Jha, co-pastor of First Christian Church, founded the Oakland Peace Center a year ago on Martin Luther King Jr.'s birthday. It provides office space and spiritual
"It just kills me that people would do this to the Oakland Peace Center when they see what we are trying to create in the community," said Belinda Gilchrist-Day, founder of Project Darreis at TGN Foundation.
Project Darreis is one of 40 Oakland Peace Center partners.
Gilchrist-Day started Project Darreis to honor the memory of her son Darreis Toyfoya. Darreis, a well-liked mentally disabled man who had a habit of bringing homeless people to his mother's house for food, was shot and killed in the Grand Lake neighborhood in 2006. He was 18. The killing was never solved. Project Darreis gives food, clothing, furniture and other necessities to mentally disabled people, frail seniors and struggling parents with nowhere else to turn.
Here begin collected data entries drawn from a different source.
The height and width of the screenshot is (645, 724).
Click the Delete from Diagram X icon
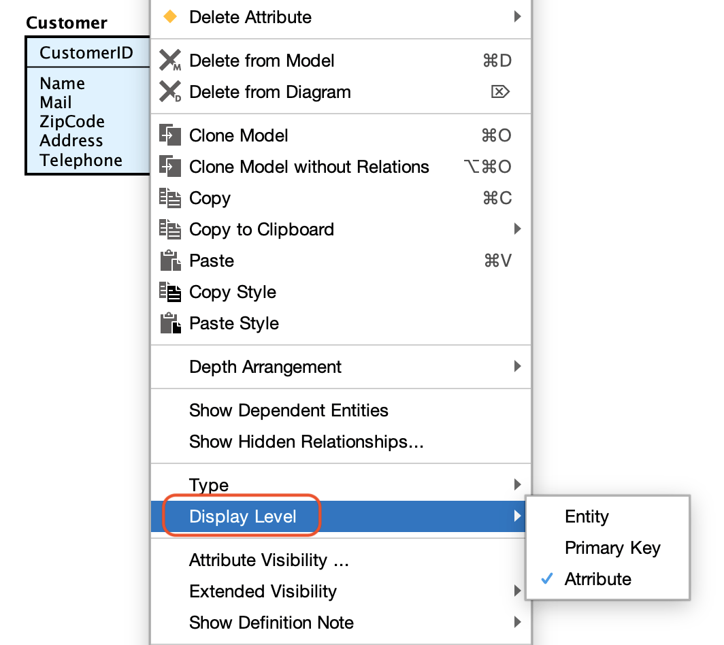point(170,92)
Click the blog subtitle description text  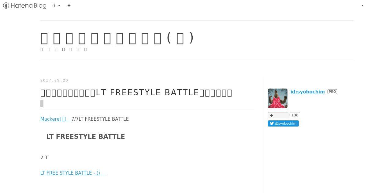[x=64, y=49]
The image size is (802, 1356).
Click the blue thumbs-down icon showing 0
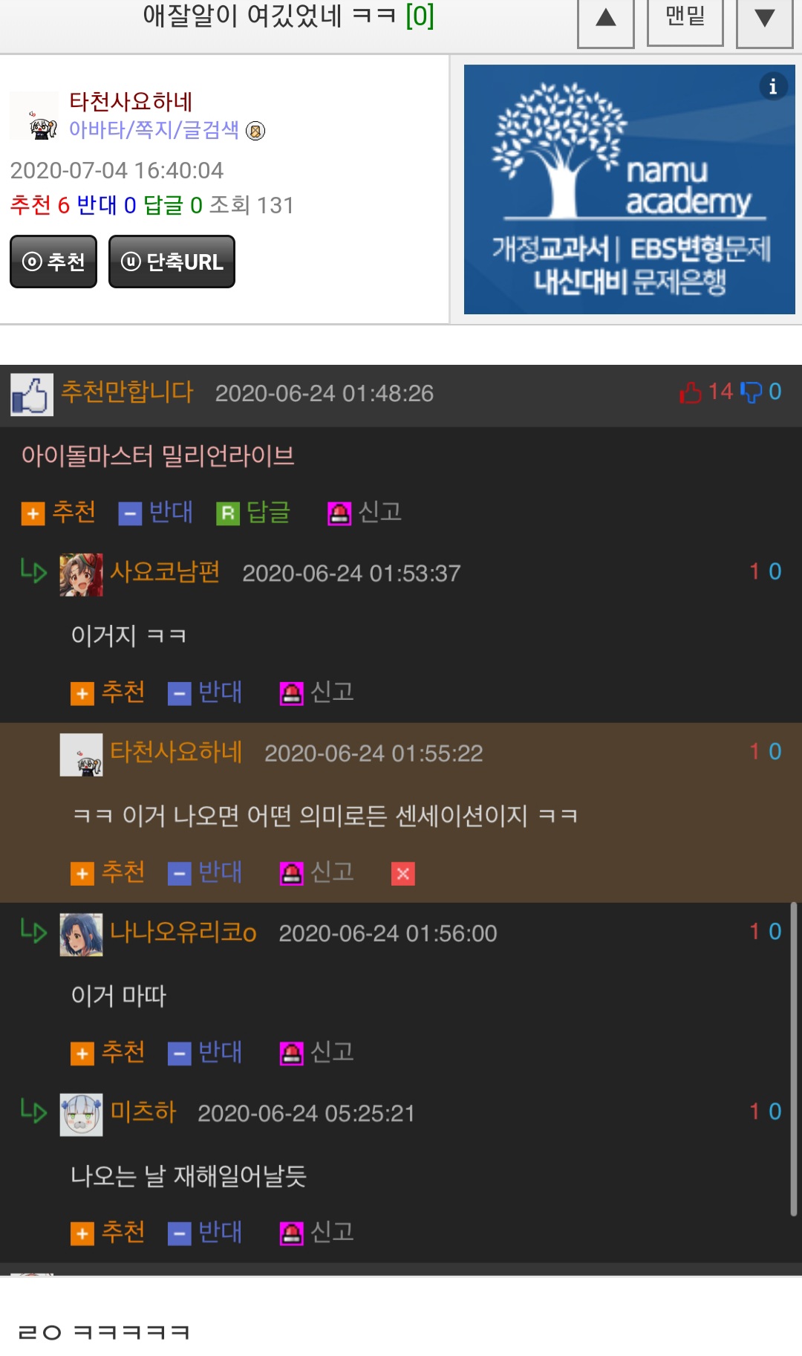[x=752, y=392]
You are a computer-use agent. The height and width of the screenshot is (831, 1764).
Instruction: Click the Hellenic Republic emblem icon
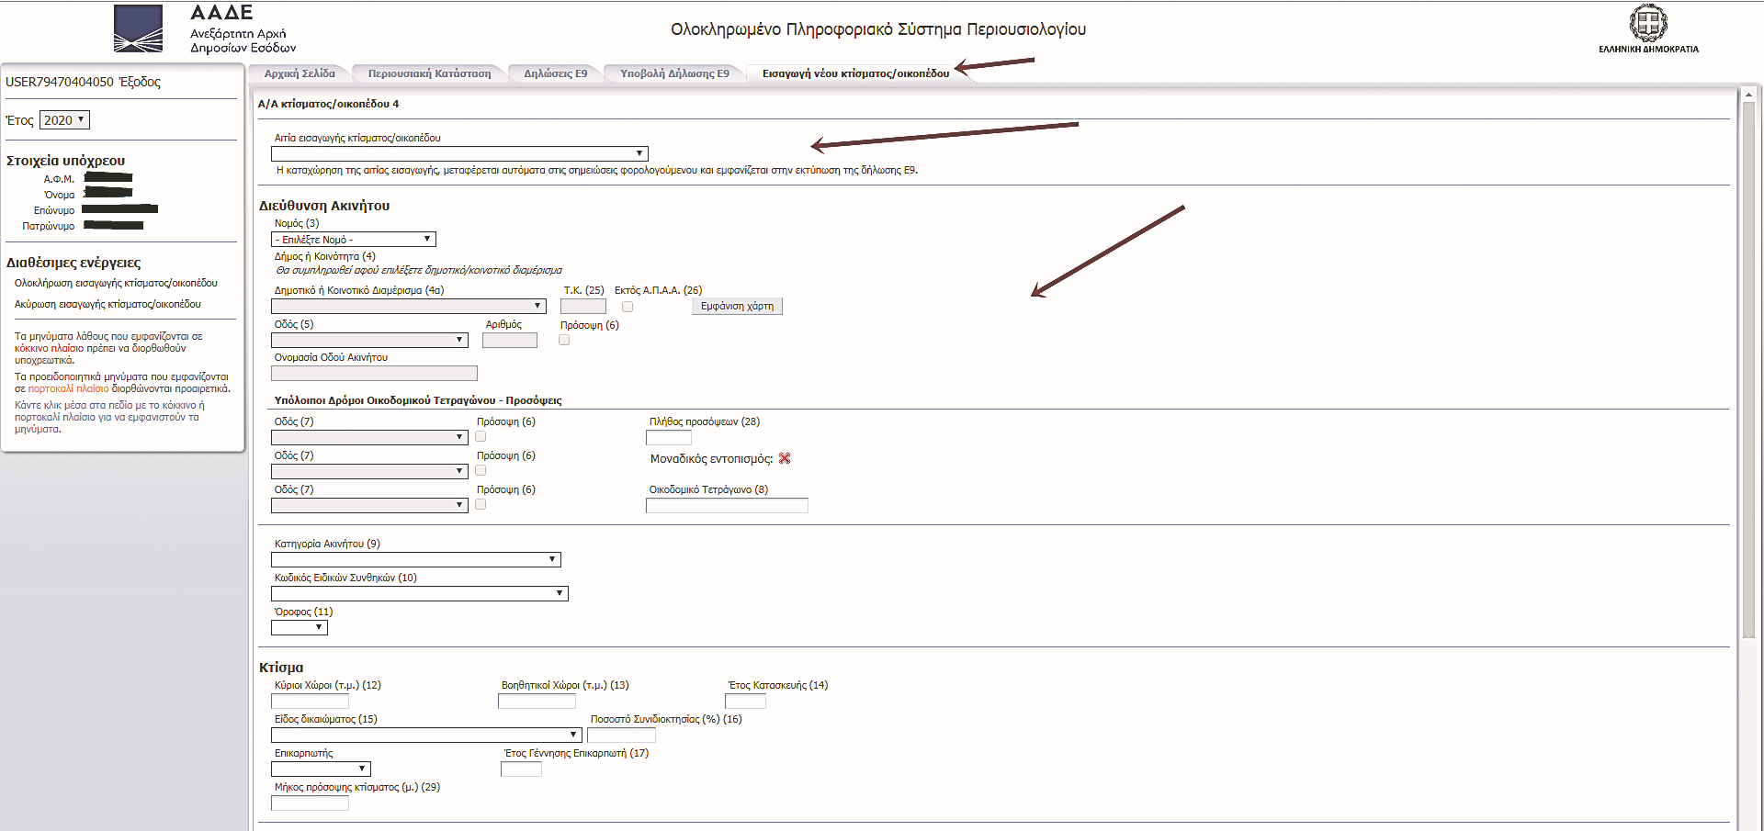[x=1648, y=23]
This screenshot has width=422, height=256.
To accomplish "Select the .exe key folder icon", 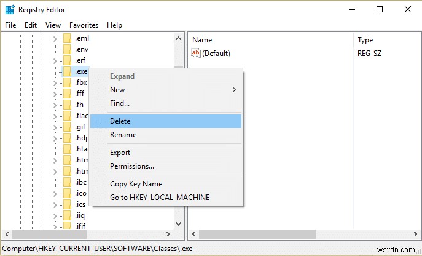I will [67, 71].
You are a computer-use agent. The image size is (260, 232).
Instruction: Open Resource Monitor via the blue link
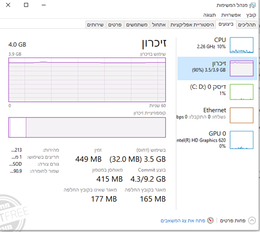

Whoever broke in and vandalized the Oakland Peace Center wasn't thinking about the people who depend on Gilchrist-Day's donations or who benefit from the wide range of services offered by the other nonprofits.
A lot of people would have thrown up their hands and quit.
But the Oakland Peace Center partners came to the conclusion that the break-in only further demonstrated the need for their work addressing the root causes of violence.
"They can't get what they want through an open door, so they have to break open doors," said Angela Urata, operations manager for the Niroga Institute. "To live in that kind of world where you have to fight for everything must be hard. I don't excuse the action, but I try to see the humanity in the other person."
The Niroga Institute teaches meditation and yoga in schools, juvenile halls, homeless shelters, cancer hospitals and rehab centers -- skills to help people transform their lives.
The Oakland Peace Center groups aren't naive. They met with the Oakland police to learn how they can better secure their building. They are installing an alarm system. No one will be hanging out in the building at night.
However, the one thing they will not be doing is running for the hills.
The Oakland Peace Center is seeking donations for repairs and improvements to secure its building. To make a tax-deductible contribution, send a check payable to FCC Oakland (OPC in memo line), 111 Fairmount Ave., Oakland, CA 94611. Donations may also be made by PayPal at http://oaklandpeacecenter.org/.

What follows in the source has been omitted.